The Big Gamble on Electronic Voting
By RANDALL STROSS
HANGING chads made it difficult to read voter intentions in 2000. Hotel minibar keys may do the same for the elections in November.
The mechanics of voting have undergone a major change since the imbroglio that engulfed presidential balloting in 2000. Embarrassed by an election that had to be settled by the Supreme Court, Congress passed the Help America Vote Act of 2002, which provided funds to improve voting equipment.
From 2003 to 2005, some $3 billion flew out of the federal purse for equipment purchases. Nothing said “state of the art” like a paperless voting machine that electronically records and tallies votes with the tap of a touch screen. Election Data Services, a political consulting firm that specializes in redistricting, estimates that about 40 percent of registered voters will use an electronic machine in the coming elections.
One brand of machine leads in market share by a sizable margin: the AccuVote, made by Diebold Election Systems. Two weeks ago, however, Diebold suffered one of the worst kinds of public embarrassment for a company that began in 1859 by making safes and vaults.
Edward W. Felten, a professor of computer science at Princeton, and his student collaborators conducted a demonstration with an AccuVote TS and noticed that the key to the machine’s memory card slot appeared to be similar to one that a staff member had at home.
When he brought the key into the office and tried it, the door protecting the AccuVote’s memory card slot swung open obligingly. Upon examination, the key turned out to be a standard industrial part used in simple locks for office furniture, computer cases, jukeboxes — and hotel minibars.
Once the memory card slot was accessible, how difficult would it be to introduce malicious software that could manipulate vote tallies? That is one of the questions that Professor Felten and two of his students, Ariel J. Feldman and J. Alex Haldeman, have been investigating. In the face of Diebold’s refusal to let scientists test the AccuVote, the Princeton team got its hands on a machine only with the help of a third party.
Even before the researchers had made the serendipitous discovery about the minibar key, they had released a devastating critique of the AccuVote’s security. For computer scientists, they supplied a technical paper; for the general public, they prepared an accompanying video. Their short answer to the question of the practicality of vote theft with the AccuVote: easily accomplished.

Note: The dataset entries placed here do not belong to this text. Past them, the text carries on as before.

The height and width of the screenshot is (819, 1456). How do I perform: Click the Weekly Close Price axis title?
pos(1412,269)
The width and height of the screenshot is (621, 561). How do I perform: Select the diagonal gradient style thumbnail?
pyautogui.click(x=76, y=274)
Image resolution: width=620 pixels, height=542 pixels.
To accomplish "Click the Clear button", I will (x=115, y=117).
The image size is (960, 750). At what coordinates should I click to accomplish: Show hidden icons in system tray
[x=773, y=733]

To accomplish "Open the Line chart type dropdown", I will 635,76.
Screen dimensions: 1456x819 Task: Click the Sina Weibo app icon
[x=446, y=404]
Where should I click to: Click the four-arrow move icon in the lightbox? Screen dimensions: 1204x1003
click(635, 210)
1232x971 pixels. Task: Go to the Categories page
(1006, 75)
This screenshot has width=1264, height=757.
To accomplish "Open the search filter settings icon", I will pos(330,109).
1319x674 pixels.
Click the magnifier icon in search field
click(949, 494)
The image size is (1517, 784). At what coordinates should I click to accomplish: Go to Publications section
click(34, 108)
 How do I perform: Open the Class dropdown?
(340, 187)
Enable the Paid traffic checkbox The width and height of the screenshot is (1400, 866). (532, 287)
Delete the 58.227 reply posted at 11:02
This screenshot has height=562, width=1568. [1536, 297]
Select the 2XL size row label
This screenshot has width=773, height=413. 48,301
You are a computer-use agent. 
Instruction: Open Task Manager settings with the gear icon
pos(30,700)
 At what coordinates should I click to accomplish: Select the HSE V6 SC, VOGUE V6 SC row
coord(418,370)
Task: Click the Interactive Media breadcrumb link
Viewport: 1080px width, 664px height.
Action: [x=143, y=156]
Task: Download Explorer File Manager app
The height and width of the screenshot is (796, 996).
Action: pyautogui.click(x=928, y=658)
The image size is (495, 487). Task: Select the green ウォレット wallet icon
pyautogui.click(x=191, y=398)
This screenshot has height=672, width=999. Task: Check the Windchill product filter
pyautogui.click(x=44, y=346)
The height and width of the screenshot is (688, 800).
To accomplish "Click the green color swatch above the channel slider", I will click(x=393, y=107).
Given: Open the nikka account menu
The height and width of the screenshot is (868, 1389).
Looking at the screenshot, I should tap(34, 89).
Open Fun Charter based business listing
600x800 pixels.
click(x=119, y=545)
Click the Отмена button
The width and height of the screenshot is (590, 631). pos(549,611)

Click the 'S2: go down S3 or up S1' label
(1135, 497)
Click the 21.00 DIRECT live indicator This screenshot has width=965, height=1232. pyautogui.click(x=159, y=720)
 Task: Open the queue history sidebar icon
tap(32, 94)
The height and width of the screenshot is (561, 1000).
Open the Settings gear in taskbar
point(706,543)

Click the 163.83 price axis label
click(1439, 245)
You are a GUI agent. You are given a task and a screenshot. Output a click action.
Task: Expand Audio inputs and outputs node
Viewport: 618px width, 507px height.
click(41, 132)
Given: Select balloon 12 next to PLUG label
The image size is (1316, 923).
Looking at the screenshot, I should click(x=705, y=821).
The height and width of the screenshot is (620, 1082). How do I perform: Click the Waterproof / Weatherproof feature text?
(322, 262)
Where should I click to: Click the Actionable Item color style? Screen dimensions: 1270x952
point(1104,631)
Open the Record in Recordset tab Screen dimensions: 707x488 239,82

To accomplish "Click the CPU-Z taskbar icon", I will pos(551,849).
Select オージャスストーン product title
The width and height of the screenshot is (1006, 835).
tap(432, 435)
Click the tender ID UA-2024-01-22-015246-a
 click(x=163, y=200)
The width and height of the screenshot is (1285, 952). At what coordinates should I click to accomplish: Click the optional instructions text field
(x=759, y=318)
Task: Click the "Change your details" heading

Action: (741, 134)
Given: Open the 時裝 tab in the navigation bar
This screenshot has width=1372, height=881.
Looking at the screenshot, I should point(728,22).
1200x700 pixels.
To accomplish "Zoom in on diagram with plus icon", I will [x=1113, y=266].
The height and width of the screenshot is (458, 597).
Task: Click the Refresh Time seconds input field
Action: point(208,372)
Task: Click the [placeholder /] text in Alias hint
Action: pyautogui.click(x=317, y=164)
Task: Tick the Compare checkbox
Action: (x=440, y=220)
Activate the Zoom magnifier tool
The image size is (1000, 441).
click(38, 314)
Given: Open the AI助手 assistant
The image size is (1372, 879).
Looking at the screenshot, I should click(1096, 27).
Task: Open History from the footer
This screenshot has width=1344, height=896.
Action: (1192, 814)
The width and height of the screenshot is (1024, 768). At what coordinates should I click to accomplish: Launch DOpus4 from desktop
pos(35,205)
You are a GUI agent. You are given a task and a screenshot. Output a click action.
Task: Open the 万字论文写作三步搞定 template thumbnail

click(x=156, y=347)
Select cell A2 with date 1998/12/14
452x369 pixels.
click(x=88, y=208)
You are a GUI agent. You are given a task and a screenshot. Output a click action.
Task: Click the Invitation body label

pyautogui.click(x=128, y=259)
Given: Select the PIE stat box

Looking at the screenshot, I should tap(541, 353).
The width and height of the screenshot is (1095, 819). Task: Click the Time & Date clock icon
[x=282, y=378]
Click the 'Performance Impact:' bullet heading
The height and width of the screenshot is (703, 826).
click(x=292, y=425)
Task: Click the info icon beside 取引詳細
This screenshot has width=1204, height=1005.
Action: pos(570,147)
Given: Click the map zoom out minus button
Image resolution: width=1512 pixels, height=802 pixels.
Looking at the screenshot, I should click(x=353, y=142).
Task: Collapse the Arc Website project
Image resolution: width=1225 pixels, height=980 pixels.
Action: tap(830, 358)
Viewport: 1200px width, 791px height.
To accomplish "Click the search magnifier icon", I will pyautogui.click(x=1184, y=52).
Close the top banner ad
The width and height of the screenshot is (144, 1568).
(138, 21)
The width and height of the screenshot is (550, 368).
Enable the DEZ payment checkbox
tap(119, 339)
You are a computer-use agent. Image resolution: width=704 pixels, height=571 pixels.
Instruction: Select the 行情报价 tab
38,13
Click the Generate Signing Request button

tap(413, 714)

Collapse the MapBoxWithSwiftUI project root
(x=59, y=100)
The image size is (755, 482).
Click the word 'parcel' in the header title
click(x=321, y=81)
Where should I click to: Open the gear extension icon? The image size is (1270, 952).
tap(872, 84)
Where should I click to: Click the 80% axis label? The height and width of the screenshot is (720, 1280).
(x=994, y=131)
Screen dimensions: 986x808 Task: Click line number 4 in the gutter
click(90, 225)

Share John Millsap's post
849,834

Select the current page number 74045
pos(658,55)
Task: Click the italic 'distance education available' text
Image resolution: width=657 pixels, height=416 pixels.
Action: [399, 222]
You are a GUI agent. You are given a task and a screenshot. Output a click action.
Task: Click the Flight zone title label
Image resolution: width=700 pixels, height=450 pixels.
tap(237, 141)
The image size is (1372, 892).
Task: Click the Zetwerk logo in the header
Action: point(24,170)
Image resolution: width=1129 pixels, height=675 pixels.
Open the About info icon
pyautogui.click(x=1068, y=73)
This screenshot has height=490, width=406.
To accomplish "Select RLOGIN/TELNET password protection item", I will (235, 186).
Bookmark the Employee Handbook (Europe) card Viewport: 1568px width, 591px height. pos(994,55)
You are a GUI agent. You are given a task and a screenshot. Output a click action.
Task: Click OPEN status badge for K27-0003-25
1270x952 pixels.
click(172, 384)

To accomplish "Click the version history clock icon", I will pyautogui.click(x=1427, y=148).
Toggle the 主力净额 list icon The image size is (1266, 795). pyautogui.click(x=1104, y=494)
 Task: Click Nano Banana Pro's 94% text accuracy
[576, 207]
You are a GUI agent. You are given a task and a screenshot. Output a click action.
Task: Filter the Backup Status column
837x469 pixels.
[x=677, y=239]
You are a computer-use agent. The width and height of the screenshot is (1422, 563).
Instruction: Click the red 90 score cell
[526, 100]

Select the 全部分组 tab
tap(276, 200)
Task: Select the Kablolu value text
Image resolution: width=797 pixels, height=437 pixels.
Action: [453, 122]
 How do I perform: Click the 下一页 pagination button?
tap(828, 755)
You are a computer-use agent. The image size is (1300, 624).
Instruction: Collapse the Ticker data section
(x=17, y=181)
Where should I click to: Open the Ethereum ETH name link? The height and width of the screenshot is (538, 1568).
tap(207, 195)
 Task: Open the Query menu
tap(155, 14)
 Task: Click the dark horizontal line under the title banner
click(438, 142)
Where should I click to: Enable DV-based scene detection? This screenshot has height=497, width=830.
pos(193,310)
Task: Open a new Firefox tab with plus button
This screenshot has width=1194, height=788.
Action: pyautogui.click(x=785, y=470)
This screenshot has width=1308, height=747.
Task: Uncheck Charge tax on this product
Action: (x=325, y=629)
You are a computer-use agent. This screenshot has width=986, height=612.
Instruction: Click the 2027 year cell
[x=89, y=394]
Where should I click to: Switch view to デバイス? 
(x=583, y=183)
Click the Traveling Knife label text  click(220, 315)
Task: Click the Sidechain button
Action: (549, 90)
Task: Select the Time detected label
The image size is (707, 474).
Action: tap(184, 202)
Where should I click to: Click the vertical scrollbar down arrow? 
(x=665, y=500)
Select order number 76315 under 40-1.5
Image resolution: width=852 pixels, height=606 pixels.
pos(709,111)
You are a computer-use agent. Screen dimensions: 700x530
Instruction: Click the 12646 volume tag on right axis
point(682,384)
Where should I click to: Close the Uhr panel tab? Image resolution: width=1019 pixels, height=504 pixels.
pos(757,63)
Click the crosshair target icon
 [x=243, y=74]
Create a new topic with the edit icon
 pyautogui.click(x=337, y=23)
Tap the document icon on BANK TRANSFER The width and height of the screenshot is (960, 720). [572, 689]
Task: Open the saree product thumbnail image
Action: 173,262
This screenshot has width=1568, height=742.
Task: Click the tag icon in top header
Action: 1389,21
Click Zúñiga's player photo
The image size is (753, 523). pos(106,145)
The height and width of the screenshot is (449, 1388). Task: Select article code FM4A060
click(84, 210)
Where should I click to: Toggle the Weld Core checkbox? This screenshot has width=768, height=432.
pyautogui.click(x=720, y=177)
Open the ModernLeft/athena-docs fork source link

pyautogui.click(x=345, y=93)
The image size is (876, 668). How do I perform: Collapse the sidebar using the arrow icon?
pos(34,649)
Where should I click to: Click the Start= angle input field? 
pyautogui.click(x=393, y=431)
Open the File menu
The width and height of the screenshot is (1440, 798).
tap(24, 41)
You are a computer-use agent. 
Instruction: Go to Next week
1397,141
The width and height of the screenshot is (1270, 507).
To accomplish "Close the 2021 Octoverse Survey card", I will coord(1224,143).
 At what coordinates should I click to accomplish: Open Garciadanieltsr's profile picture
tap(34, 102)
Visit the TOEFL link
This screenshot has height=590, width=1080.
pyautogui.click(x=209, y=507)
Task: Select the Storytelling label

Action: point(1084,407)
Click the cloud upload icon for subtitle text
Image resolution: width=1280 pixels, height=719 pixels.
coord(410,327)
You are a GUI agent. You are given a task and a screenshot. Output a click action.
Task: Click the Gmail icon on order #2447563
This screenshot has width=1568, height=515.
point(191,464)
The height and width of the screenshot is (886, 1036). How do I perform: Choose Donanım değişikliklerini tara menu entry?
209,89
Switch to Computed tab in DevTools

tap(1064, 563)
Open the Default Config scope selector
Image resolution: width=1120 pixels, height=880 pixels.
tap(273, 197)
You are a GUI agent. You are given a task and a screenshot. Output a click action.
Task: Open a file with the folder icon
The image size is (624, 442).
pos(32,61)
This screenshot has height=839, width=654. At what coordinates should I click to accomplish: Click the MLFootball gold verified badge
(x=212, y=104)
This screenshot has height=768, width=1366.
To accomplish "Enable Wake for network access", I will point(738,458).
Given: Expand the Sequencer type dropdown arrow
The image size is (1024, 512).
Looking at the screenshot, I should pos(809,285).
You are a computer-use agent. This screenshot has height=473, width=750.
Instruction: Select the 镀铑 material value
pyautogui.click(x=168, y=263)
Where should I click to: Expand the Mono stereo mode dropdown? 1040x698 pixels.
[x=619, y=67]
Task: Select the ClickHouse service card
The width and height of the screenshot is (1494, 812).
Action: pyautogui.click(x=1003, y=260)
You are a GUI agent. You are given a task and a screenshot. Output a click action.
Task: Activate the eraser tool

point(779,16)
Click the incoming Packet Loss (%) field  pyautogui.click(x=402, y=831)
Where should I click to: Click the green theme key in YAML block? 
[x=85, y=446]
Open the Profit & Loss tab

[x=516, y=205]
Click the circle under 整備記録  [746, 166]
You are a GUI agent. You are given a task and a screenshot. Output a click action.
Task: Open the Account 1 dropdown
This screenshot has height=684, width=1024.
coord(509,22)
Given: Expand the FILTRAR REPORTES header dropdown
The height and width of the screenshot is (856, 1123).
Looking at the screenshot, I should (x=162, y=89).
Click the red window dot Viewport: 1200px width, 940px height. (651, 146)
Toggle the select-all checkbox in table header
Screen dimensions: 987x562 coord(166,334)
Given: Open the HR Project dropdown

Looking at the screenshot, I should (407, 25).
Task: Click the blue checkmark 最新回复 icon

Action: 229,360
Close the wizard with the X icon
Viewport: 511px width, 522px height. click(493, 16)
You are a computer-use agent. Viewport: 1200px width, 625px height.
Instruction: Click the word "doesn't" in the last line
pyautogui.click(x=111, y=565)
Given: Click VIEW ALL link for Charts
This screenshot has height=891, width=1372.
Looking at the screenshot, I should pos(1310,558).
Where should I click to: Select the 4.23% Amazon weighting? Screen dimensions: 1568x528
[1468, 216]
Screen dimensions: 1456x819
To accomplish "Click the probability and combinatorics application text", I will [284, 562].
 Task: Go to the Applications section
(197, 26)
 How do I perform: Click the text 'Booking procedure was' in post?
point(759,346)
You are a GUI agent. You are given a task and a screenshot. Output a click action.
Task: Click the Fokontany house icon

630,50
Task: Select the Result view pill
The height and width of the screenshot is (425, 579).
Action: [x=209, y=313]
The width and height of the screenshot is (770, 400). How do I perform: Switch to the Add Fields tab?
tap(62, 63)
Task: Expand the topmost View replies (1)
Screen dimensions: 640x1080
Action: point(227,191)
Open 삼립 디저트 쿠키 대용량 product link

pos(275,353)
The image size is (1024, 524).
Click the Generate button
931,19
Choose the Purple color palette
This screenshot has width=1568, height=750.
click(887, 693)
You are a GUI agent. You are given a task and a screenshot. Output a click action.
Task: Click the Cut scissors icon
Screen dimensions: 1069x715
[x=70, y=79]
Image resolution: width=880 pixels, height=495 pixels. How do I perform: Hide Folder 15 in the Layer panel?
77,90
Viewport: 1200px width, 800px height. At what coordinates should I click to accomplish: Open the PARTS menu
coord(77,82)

The researchers demonstrated the machine’s vulnerability to an attack by means of code that can be introduced with a memory card. The program they devised does not tamper with the voting process. The machine records each vote as it should, and makes a backup copy, too.
Every 15 seconds or so, however, the rogue program checks the internal vote tallies, then adds and subtracts votes, as needed, to reach programmed targets; it also makes identical changes in the backup file. The alterations cannot be detected later because the total number of votes perfectly matches the total number of voters. At the end of the election day, the rogue program erases itself, leaving no trace.
On Sept. 13, when Princeton’s Center for Information Technology Policy posted its findings, Diebold issued a press release that shrugged off the demonstration and analysis. It said Princeton’s AccuVote machine was “two generations old” and “not used anywhere in the country.”
I spoke last week with Professor Felten, who said he could not imagine how a newer version of the AccuVote’s software could protect itself against this kind of attack. But he also said he would welcome the opportunity to test it. I called Diebold to see if it would lend Princeton a machine.
Mark G. Radke, director for marketing at Diebold, said that the AccuVote machines were certified by state election officials and that no academic researcher would be permitted to test an AccuVote supplied by the company. “This is analogous to launching a nuclear missile,” he said enigmatically, adding that Diebold had to restrict “access to the buttons.”
I persisted. Suppose, I asked, that a test machine were placed in the custodial care of the United States Election Assistance Commission, a government agency. Mr. Radke demurred again, saying the company’s critics were so focused on software that they “have no appreciation of physical security” that protects the machines from intrusion.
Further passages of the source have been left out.